_Challenge_
Please extend the piece on chess composer Thomas Rayner Dawson below, picking up right after its final sentence.

Thomas Rayner Dawson (28-xi-1889 16-xii-1951)
Thomas Rayner Dawson (28-xi-1889 16-xii-1951)

We remember Thomas Dawson who passed away on Sunday, December 16th, 1951.

He was also known by the pseudonym T. Dyke Robinson (we are looking for a primary source for this)

Thomas Rayner Dawson was born on Thursday, November 28th 1889 in Leeds, Yorkshire to Henry and Jane Dawson (née Rayner).

The early history of TRD and his family has been meticulously researched by Yorkshire chess historian, Steve Mann. We recommend you visit this page to discover the detail.

According to Edward Winter in Chess Notes TRD lived at the following addresses :

  • 5 Clyde Road, Wallington, Surrey, England (Ranneforths Schachkalender, 1925, page 139)
  • 2 Lyndhurst Road, Thornton Heath, Surrey, England (Ranneforths Schach-Kalender, 1930, page 65).
  • 31 Clyde Road, Croydon, England (Fairy Chess Review, issues from 1946 to 1949*).

From The Oxford Companion to Chess (OUP, 1984 & 1996)by Hooper & Ken Whyld :

“English composer, pioneer of both fairy problems and retrograde analysis. His problems in these fields form the greater part of his output (about 6,500 compositions) and are better remembered than his studies and orthodox problems. For fairy problems he invented new pieces: grasshopper (1912) LEO (1912), NEUTRAL MAN (1912) NIGHT RIDER (1925), and VAO (1912); he codified new rules such as the maximummer (1913) and various kinds of series-mover; and he used unorthodox boards.

Thomas Rayner Dawson (28-xi-1889 16-xii-1951)
Thomas Rayner Dawson (28-xi-1889 16-xii-1951)

In 1915 he wrote Retrograde Analysis, the first book on the subject, completing the project begun several years earlier by the German composer Wolfgang Hundsdorfer (1879-1951).

Retrograde Analysis, Thomas Dawson & Hundsdorfer, 1915
Retrograde Analysis, Thomas Dawson & Hundsdorfer, 1915

From 1919 to 1930 Dawson conducted a column devoted to fairy problems in the Chess Amateur, In 1926 he was a co-founder of The Problemist , which he edited for its first six years and he founded and edited The Problemist Fairy Supplement (1931-6) continued as The Fairy Chess Review (1936-51).

Asymmetry, TR Dawson & Wolfgang Pauly, Chess Amateur, 1927
Asymmetry, TR Dawson & Wolfgang Pauly, Chess Amateur, 1927

Besides conducting columns in several newspapers and periodicals, one of them daily and one in the Braille Chess Magazine, Dawson edited the problem section of the British Chess Magazine from 1931 to 1951; he devised and published in its pages (1947-50) a systematic terminology for problem themes in the hope that it would supplant the extensive jargon then and now in use, Dawson wrote five hooks on fairy problems: Caissa’s Wild Roses (1935); C. M. Fox, His Problems (1936); Caissa’s Wild Roses in Clusters (1937); Ultimate Themes (1938); and Caissa’s Fairy Tales (1947).

_Stored data_

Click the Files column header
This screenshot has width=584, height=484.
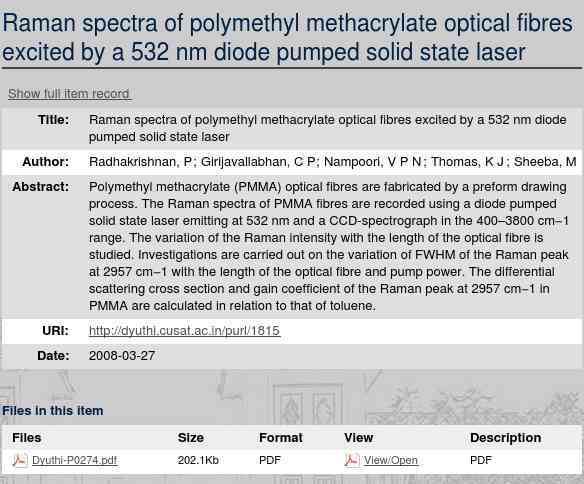[x=26, y=437]
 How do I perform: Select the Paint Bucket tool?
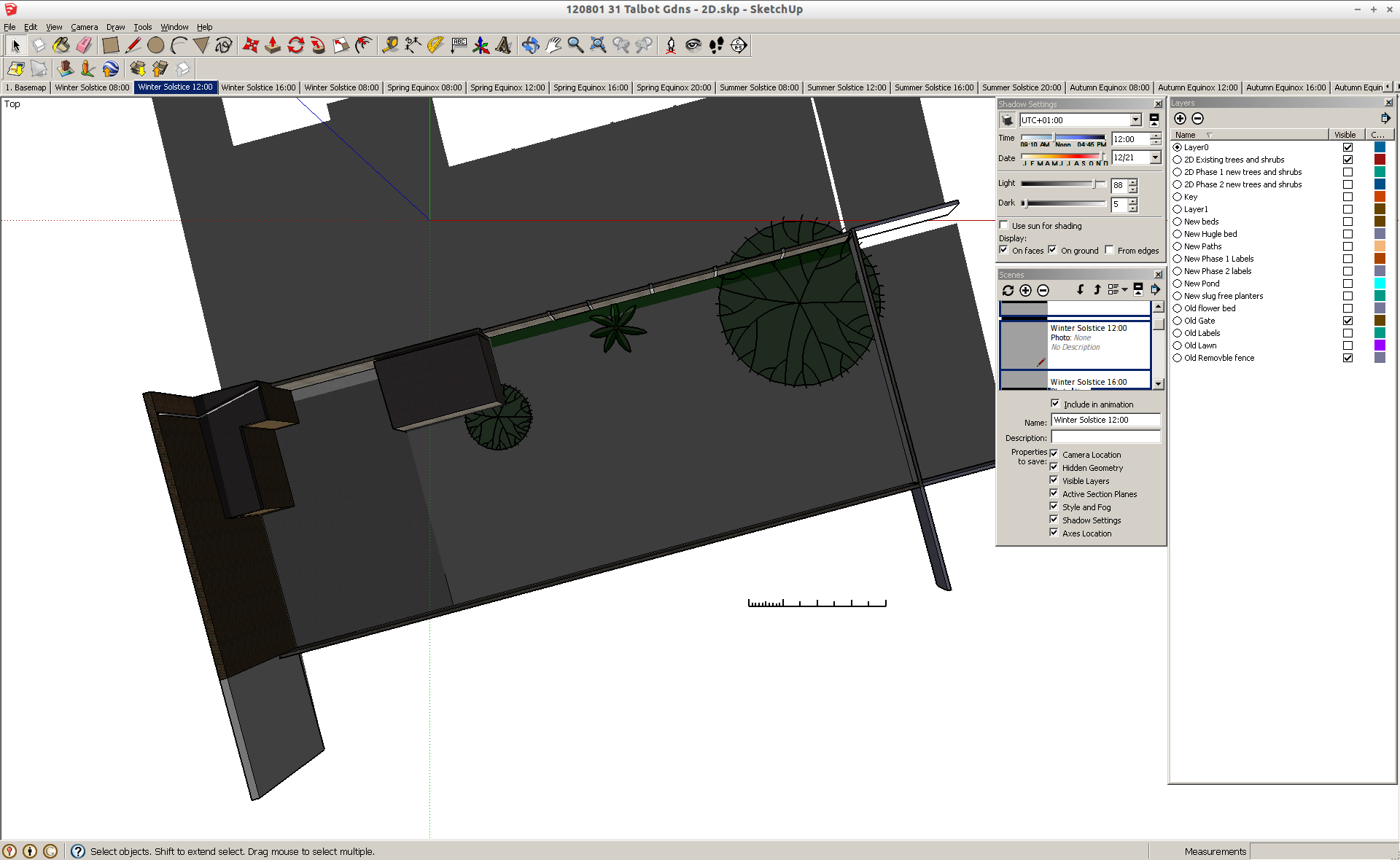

_The response_
Caissa's Wild Roses in Clusters, TR Dawson, Chess Amateur, 1937
Caissa’s Wild Roses in Clusters, TR Dawson, Chess Amateur, 1937

Charles Masson Fox (1866-1935) was a patron whose generosity made possible the publication of four of these books and the two fairy problem magazines founded by Dawson. Ultimate Themes deals with tasks, another of Dawson’s favourite subjects. In 1973 all five books were republished in one volume. Five Classics of Fairy Chess.

Five Classics of Fairy Chess, TR Dawson, Dover Publications Inc.; Revised edition (1 Sept. 1973)
Five Classics of Fairy Chess, TR Dawson, Dover Publications Inc.; Revised edition (1 Sept. 1973)

Dawson found it difficult to understand the problemist’s idea of beauty because it is not susceptible to precise definition. The artist talks of “quiet” moves, oblivious that they are White’s most pulverizing attacks! This aesthetic folly, reverence, response thrill to vain-glorious bombast runs throughout chess.(See Bohemian for a problem showing 16 model mates, a task Dawson claimed as a record but a setting Bohemian composers would reject.) His genius did not set him apart from his fellows; he could find time for casual visitors and would explain his ideas to a tyro with patience, modesty, and kindness. Although he won many tourney prizes much of his work was designed to encourage others, to enlarge the small band of fairy problem devotees, He composed less for fame than to amuse himself, confessing to another composer ‘We do these things for ourselves alone.’

Caissa's Fairy Tales, TR Dawson, Chess Amateur, 1947
Caissa’s Fairy Tales, TR Dawson, Chess Amateur, 1947

A chemistry graduate, Dawson took a post in the rubber industry in 1922 and rose to be head of the Intelligence Division of the British Rubber Manufacturer for which he founded, catalogued, and maintained a technical library. Unwell for the last year of his life, he died from a stroke. K. Fabel and C. E. Kemp, Schach ohne Grenzen or Chess unlimited (1969) is a survey, written in German and English, of Dawson’s contribution to the art of fairy problems.”

Thomas Rayner Dawson (28-XI-1889, 16-XII-1951)
Thomas Rayner Dawson (28-xi-1889 16-xii-1951)

From The Encyclopedia of Chess (Robert Hale 1970 & 1976), Anne Sunnucks :

“British problemist. Born on 28th November 1889. Died on 16th December 1951. Universally known as TRD., the great master of Fairy problems. His wealth of invention held the chess world enthralled. His output comprised about 6,400 problems and 150 studies.

Dawson was a nephew of the late James Rayner, himself a noted chess problemist . From as early as about 1910, TRD had conducted the ‘Chess Endings‘ section in the Chess Amateur, and its Fairy section from 1919. He worked with BG Laws from Mark 1930 conducting the problem pages of the British Chess Magazine, and following Laws’ death he assumed complete charge of the section from October 1931 to February 1951 when ill health forced him to relinquish the work.

Fairy Chess Review
Fairy Chess Review

The Problemist Fairy Chess Supplement subsequently renamed The Fairy Chess Review was started by TRD in August 1930. TRD was concerned in a number of other chess publications ; chess for the Blind, several books of the AC White Christmas series, BCPS Honours 1926-29, and the CM Fox series.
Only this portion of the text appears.